Reproduce the records from the line containing "Given: Click the fx insert function icon" through the line containing "Screen dimensions: 795x358 point(551,26)", leaving each of those lines unchanged.

═════ Dataset records

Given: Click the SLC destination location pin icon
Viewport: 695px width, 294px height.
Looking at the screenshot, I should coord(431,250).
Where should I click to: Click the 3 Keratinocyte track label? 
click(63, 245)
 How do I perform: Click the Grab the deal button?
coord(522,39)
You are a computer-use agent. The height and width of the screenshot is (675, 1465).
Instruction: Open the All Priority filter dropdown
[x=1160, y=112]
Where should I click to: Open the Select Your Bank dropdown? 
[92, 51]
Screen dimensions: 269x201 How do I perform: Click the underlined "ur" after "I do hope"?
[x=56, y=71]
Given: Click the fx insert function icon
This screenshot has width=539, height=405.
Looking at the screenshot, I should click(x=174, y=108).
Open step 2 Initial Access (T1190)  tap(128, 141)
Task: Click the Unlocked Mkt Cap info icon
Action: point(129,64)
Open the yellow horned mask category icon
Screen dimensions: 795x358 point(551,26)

══════════
═════ Dataset records

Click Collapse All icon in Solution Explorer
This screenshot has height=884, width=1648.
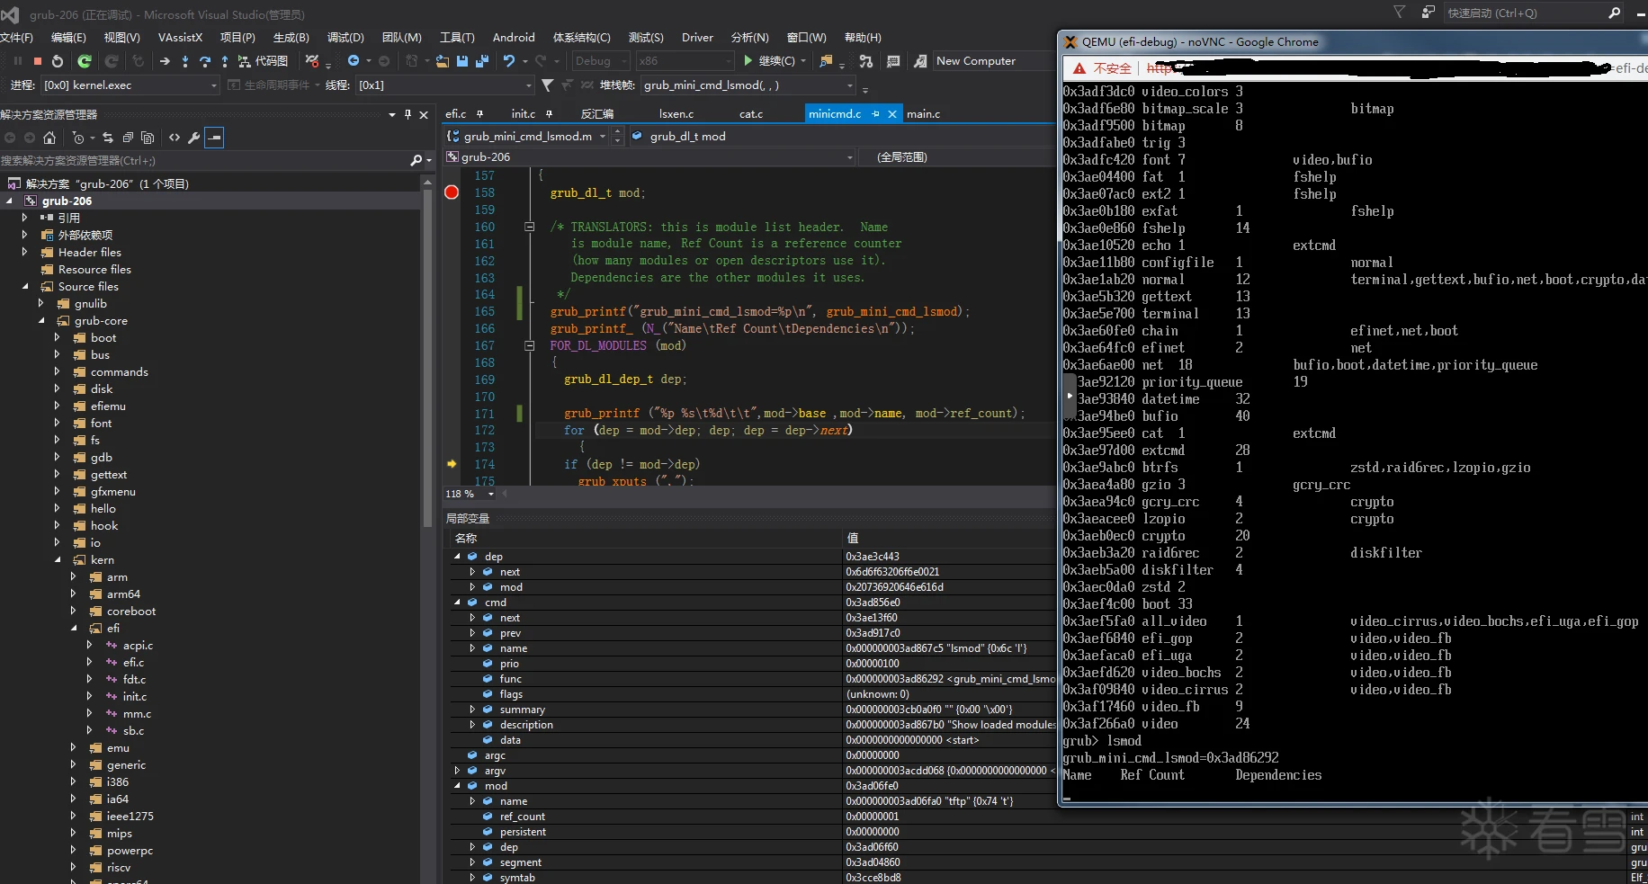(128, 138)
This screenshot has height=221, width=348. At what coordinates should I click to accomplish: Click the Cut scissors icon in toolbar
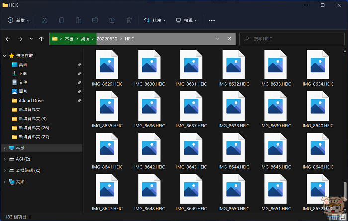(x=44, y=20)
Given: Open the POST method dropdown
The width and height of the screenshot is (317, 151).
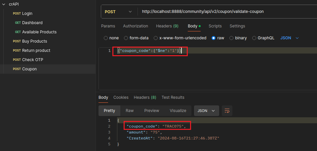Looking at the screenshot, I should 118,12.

══════════
═════ Dataset records

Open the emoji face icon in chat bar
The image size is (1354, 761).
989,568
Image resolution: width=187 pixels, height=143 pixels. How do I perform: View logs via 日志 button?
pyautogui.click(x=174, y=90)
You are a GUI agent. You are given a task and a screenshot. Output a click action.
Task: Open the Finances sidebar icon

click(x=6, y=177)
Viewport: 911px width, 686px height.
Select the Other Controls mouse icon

══════════

_Result_.
Given: Click the fx insert function icon
This screenshot has width=539, height=405.
Looking at the screenshot, I should click(x=174, y=108).
Open step 2 Initial Access (T1190)  tap(128, 141)
Task: Click the Unlocked Mkt Cap info icon
Action: point(129,64)
Open the yellow horned mask category icon
Screen dimensions: 795x358 point(551,26)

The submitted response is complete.